### [What you should do]
Return, from the listing below, each line where the word "Bulun" appears.

*** Opening of Entries supplied ***

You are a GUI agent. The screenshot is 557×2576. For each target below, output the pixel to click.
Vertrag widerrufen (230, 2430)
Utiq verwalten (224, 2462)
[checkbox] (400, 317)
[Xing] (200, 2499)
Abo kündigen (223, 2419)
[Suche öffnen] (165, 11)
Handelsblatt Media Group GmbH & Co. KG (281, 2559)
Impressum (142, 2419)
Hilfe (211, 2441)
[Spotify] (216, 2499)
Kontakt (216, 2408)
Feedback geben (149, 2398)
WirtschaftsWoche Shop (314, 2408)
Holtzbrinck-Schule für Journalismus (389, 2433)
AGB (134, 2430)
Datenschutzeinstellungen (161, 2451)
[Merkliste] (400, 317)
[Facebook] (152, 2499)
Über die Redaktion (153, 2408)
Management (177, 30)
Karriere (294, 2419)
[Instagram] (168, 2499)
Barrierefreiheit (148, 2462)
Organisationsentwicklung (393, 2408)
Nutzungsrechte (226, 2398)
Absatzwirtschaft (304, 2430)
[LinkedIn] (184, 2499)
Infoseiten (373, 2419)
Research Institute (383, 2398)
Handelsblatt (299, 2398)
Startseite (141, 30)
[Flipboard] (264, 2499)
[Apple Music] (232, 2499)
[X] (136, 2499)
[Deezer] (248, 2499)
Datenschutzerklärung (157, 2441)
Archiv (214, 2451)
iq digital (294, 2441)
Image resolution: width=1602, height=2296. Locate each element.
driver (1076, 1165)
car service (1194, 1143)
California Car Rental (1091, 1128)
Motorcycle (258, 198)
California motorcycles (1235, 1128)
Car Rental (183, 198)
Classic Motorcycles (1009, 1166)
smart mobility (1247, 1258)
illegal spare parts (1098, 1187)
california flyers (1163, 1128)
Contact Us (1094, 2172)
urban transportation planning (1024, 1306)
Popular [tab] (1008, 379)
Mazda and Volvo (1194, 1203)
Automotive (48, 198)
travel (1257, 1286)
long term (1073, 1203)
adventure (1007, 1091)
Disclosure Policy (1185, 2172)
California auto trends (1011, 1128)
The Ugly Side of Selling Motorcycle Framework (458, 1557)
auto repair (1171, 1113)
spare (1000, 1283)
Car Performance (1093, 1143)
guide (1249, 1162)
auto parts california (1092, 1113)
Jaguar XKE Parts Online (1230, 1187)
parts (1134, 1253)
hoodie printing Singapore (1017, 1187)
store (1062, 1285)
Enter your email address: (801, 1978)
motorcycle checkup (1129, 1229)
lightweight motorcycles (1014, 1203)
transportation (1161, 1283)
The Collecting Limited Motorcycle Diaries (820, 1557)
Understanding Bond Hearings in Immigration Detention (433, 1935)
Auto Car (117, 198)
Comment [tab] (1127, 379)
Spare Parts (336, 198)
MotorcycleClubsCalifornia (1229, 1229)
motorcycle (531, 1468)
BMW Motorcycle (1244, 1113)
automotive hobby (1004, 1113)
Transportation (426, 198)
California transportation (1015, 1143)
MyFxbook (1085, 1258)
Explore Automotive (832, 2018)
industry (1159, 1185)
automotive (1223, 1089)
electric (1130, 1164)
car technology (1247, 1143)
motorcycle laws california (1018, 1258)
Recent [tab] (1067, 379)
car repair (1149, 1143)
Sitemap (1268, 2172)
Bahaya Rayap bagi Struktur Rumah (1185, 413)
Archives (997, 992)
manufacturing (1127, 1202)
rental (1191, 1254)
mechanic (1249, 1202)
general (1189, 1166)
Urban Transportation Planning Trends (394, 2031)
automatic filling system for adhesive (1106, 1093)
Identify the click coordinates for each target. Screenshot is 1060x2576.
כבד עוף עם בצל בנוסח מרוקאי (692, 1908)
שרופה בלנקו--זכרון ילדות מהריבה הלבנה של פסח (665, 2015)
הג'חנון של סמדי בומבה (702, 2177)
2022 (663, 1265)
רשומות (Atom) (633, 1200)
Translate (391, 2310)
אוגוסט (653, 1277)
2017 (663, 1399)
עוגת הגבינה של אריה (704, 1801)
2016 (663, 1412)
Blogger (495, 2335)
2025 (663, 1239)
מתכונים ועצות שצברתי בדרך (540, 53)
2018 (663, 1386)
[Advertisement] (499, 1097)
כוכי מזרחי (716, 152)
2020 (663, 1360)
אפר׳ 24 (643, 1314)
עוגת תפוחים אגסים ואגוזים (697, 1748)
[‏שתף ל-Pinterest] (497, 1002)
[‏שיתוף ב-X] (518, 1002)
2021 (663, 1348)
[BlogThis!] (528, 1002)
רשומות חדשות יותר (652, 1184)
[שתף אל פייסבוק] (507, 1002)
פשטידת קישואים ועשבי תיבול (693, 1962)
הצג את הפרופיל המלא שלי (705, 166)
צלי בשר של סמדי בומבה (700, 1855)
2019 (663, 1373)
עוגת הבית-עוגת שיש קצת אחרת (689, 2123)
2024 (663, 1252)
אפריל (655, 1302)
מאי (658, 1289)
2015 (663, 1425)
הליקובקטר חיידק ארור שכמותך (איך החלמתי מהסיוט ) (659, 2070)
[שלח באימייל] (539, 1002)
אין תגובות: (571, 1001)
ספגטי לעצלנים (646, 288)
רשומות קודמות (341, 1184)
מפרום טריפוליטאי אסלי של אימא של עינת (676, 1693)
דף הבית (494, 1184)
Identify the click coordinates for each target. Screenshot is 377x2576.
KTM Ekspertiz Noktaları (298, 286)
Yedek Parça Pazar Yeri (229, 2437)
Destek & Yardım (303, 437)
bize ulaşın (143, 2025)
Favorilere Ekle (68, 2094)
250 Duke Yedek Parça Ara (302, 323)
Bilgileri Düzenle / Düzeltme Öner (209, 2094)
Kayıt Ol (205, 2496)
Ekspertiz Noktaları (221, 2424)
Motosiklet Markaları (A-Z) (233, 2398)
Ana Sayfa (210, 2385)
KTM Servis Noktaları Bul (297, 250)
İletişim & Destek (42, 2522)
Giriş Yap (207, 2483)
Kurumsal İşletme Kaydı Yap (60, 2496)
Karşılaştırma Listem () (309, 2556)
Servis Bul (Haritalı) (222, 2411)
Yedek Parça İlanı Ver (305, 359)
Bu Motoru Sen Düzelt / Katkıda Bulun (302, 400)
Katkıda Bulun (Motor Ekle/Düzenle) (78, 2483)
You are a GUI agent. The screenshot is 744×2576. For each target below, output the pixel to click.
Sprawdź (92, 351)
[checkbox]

*** Close of Entries supplied ***

### [Expected answer]
Bu Motoru Sen Düzelt / Katkıda Bulun (302, 400)
Katkıda Bulun (Motor Ekle/Düzenle) (78, 2483)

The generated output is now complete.